第253章 朕后悔了(1/2)
棠溪夜的目光落在那枚轮迴佩上。
他的瞳孔微微收缩。
他认得这东西。
“哈。”
“好一个天刑殿。”
他一字一顿,字字句句都像在用刀尖刻入石头。
每一笔都深可见骨,每一画都血痕累累。
“以轮迴之名,行天道之正义。
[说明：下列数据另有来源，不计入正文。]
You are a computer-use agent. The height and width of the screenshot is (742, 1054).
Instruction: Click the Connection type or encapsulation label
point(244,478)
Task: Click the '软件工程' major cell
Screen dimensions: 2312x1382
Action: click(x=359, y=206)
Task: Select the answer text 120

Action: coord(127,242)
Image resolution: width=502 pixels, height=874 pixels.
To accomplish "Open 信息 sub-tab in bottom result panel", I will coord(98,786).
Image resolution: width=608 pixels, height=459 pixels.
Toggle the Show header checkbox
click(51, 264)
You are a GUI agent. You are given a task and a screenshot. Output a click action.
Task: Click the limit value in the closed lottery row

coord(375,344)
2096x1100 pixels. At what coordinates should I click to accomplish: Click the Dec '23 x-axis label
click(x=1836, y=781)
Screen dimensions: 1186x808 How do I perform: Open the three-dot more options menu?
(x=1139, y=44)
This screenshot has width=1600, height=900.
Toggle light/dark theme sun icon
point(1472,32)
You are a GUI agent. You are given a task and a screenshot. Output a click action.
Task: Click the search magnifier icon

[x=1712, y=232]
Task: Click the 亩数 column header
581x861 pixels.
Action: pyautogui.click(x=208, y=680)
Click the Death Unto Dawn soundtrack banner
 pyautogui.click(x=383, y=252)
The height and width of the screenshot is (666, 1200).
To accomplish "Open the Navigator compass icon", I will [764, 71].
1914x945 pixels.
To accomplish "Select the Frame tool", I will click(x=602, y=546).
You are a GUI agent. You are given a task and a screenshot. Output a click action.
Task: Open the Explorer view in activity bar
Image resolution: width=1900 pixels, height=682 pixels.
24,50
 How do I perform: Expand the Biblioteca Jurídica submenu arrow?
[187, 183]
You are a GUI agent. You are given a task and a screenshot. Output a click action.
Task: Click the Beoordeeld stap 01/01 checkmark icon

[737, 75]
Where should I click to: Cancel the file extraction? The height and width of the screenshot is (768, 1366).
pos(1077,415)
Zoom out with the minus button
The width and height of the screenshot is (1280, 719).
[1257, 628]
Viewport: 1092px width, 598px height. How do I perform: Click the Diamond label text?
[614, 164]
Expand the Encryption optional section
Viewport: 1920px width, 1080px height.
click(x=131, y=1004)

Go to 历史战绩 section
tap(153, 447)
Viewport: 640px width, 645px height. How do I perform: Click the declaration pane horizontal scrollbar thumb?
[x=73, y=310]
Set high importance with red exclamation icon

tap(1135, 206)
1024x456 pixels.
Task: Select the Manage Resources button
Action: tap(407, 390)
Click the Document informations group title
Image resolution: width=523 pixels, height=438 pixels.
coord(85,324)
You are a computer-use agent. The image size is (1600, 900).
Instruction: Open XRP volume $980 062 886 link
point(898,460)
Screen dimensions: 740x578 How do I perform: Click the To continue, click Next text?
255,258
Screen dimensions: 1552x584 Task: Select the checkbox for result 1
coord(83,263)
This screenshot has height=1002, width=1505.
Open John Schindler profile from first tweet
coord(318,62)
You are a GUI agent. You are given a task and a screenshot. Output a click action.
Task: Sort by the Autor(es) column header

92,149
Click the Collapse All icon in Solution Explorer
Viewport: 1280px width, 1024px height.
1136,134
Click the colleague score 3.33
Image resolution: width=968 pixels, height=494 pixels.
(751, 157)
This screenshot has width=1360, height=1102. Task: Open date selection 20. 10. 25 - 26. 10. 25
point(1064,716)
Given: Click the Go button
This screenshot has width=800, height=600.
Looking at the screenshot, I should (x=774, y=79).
”
天刑殿从不觉得自己是邪教。
他们觉得自己是正义的化身。
代天行劫。
替天行道。
清理逆命之人。
维护天地平衡。
在他们眼中,这是最崇高的事业,是最神圣的使命,是最不可褻瀆的信仰。
轮迴二字,何其堂皇。
那不是杀戮,是送人入轮迴。
那不是作恶,是维护天道循环。
那不是血腥的刽子手,而是手持轮迴佩、恭送逆命者往生的渡劫人。
可他们的轮迴,送走的是谁的命?
他们的天道,维护的是谁的道?
棠溪夜忽然想起棠溪雪的脸。
想起那些烟柳画桥的春日,她像一条柔软毛绒的小尾巴,他去哪里,她都要跟著跌跌撞撞地跑。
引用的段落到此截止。